Broad arch above the road we came.
The other day, while rearranging my bookshelves, I ran across Golden Slippers. What sort of “Negro Poetry” was compiled for young readers in 1941, I wondered? And who were the poets Arna Bontemps chose? I was familiar with a few, Dunbar, McKay, Johnson, Cullen, Bontemps, and, of course, Langston Hughes.
I turned to my reading chair, sat down, and began looking through the book. It was a Friday afternoon, the 8th of January, with the events of the 6th still casting their shadow, causing me to read more slowly. The book was published in 1941; it had to have been before December 7th of that year. I don’t know when Hughes wrote the poem Youth or what he might have had in mind when he wrote it.
I picked Youth because it made me wonder what the poet would have thought about the youth in 2020? The African American youth, the Black youth, his Negro youth? I was taken by the poem’s future: “We have tomorrow/Bright before us” and then its past: “Yesterday/A night-gone thing,” followed by its present: “And dawn-today/Broad arch above the road we came” and by the time I read the words, “We march!” I could see every BLM event, month after month, that had taken place in 2020. Knowing that Hughes did not participate in MLK’s March 9, 1965, Selma march, I wondered what he was thinking when he wrote the words “We march!” I’m currently reading Rampersad’s two-volume biography of Hughes, discovering a complex man, a poet, novelist, essayist, lyricist, national treasure.
The book itself also interests me greatly. It’s my personal belief that all the inclusive books now rushing into publication will do little to lessen the racism that continues to exist in the U.S. if not read by white Americans and especially young Americans. We can pass all the Civil Rights laws we want, but if racism is something most white families cannot talk about to their children, racism will continue to survive despite whatever laws are passed.
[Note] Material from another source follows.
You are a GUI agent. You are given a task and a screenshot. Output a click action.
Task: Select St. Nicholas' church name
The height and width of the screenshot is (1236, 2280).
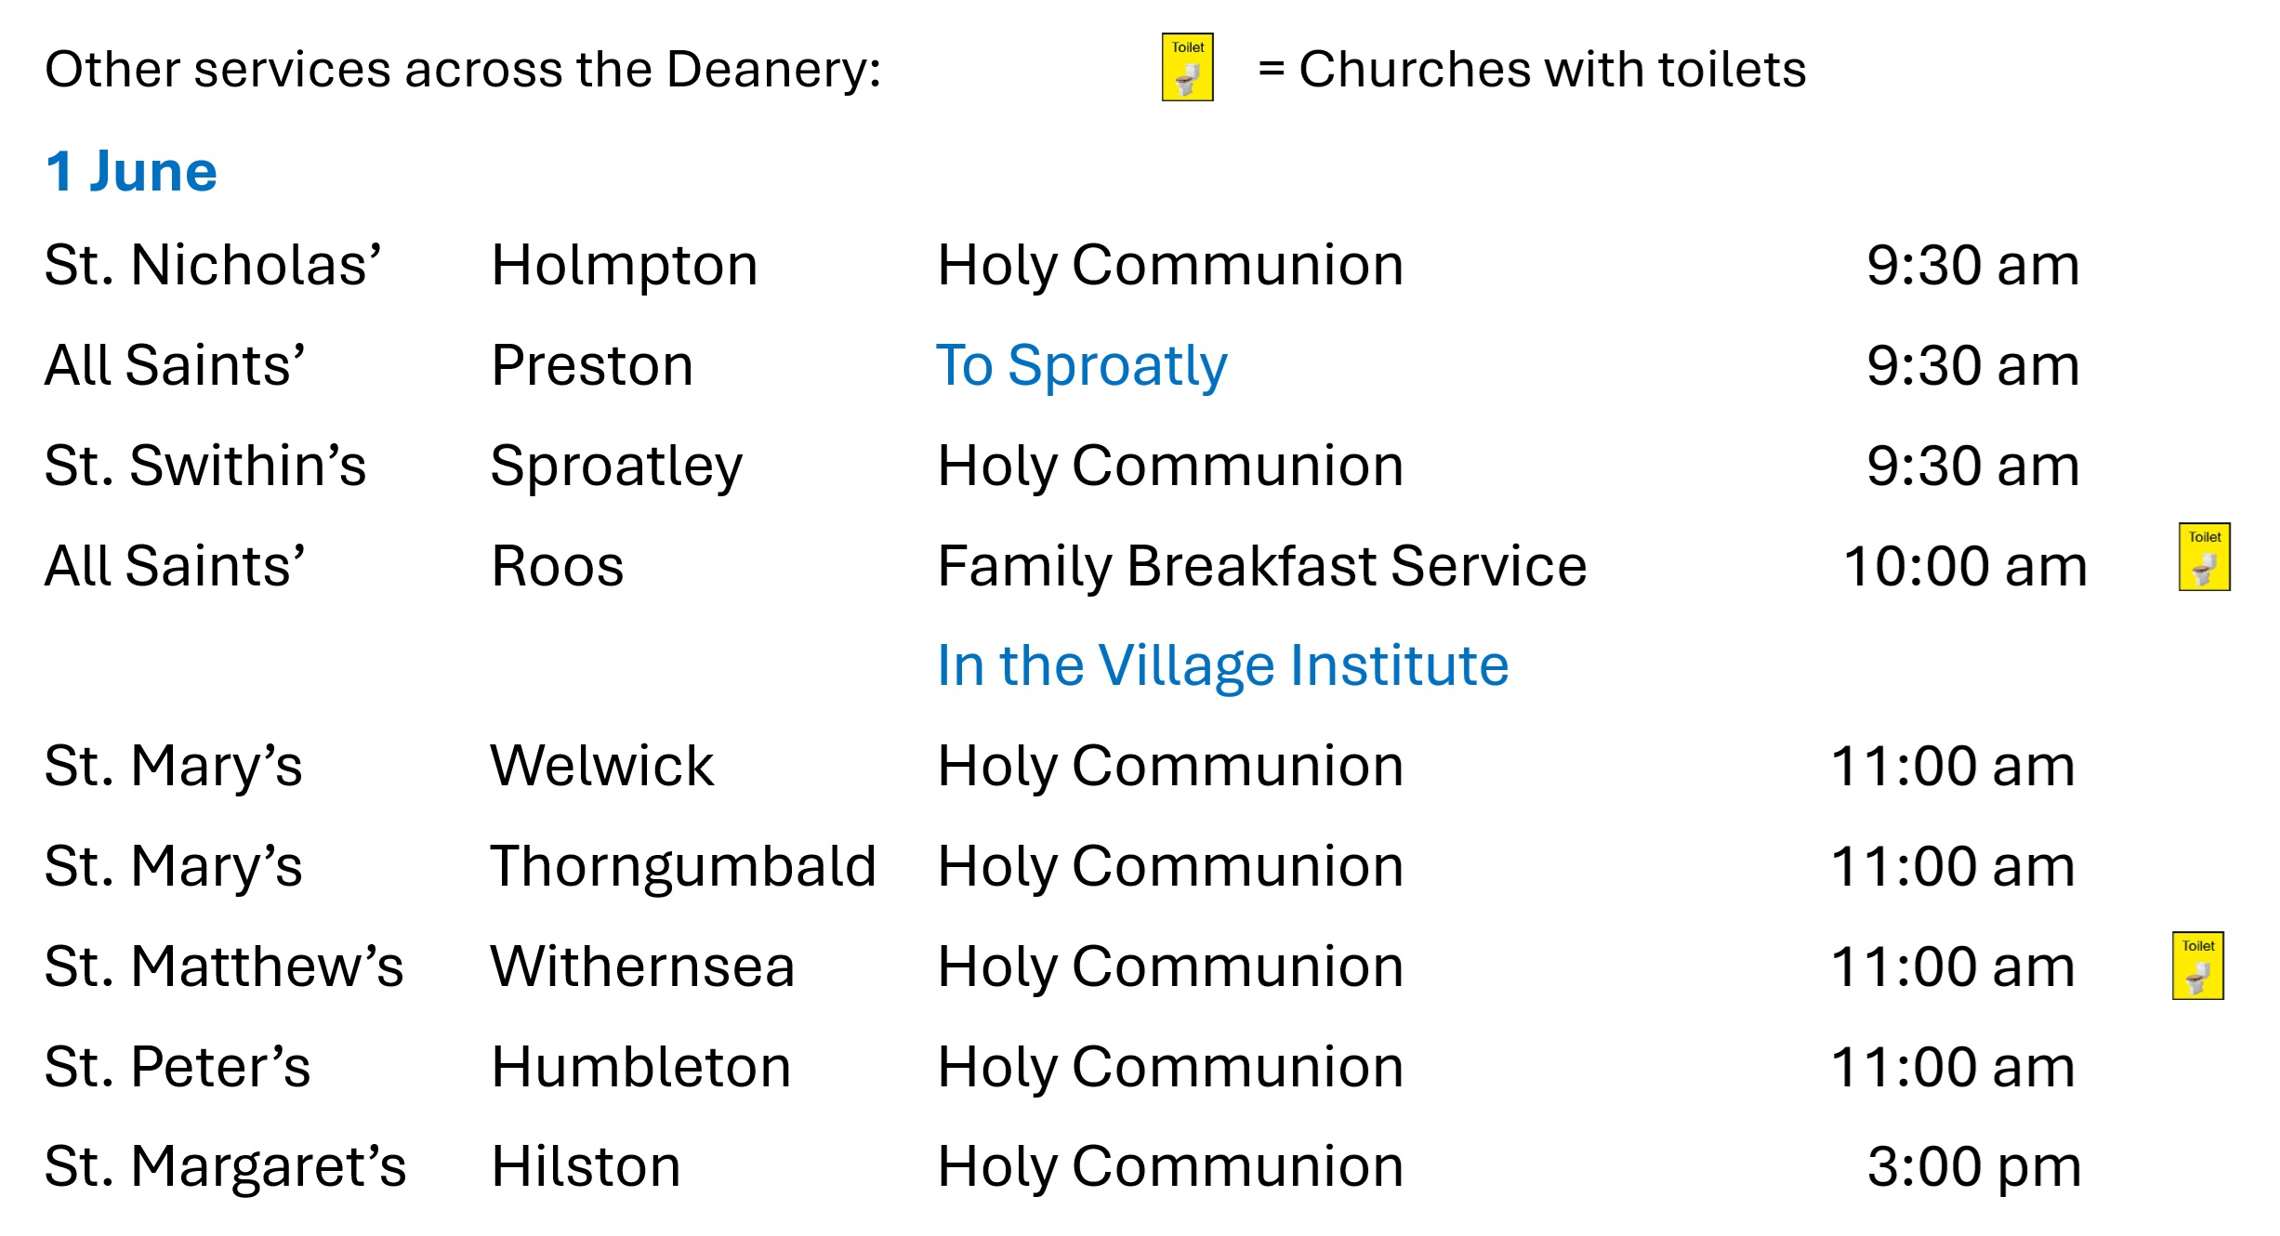click(x=213, y=265)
My copy of Golden Slippers was bought at a used bookstore. I am an amateur book collector, so buying the occasional ex-library book doesn’t bother me, and in this case, it was the reason I bought it. A library book’s life says almost as much about our American culture as it does about its content. My Golden Slippers came from the Minneapolis Public Schools, 1968. A stamp on the back of the front book cover says it was part of a “Workshop – Indian & Negro Heritage.” The library pocket is pasted on the inside of the back cover, with the words, Minneapolis Public Schools/Task Force/Minority Cultures. The library card is still in the pocket. The library card is empty. I don’t know when the library got rid of the book as it has no discarded stamp. Ten years, unread, on a library shelf is an average life span. Since that time, it was purchased by a woman from Fresno, California. She must have valued the book because she stuck her address stamp on the book’s front and back. I bought the book in Reno, Nevada, and after a little searching, I found that the woman from Fresno ended up as an educator in Las Vegas, Nevada. Golden Slippers is valued once again.
I wrote a piece, Black History Month 2019, which included some words about another ex-library book I bought at a Friends of the Library book sale: We Are One, The Story of Bayard Rustin. It came to the Washoe Co. Library in 2008 and was discarded in 2018. It did not have a library pocket, and the borrower card that would have gone into the pocket was pasted onto the free endpaper. The card was empty. In its ten years on the library shelf, not one person, student or adult, ever borrowed it.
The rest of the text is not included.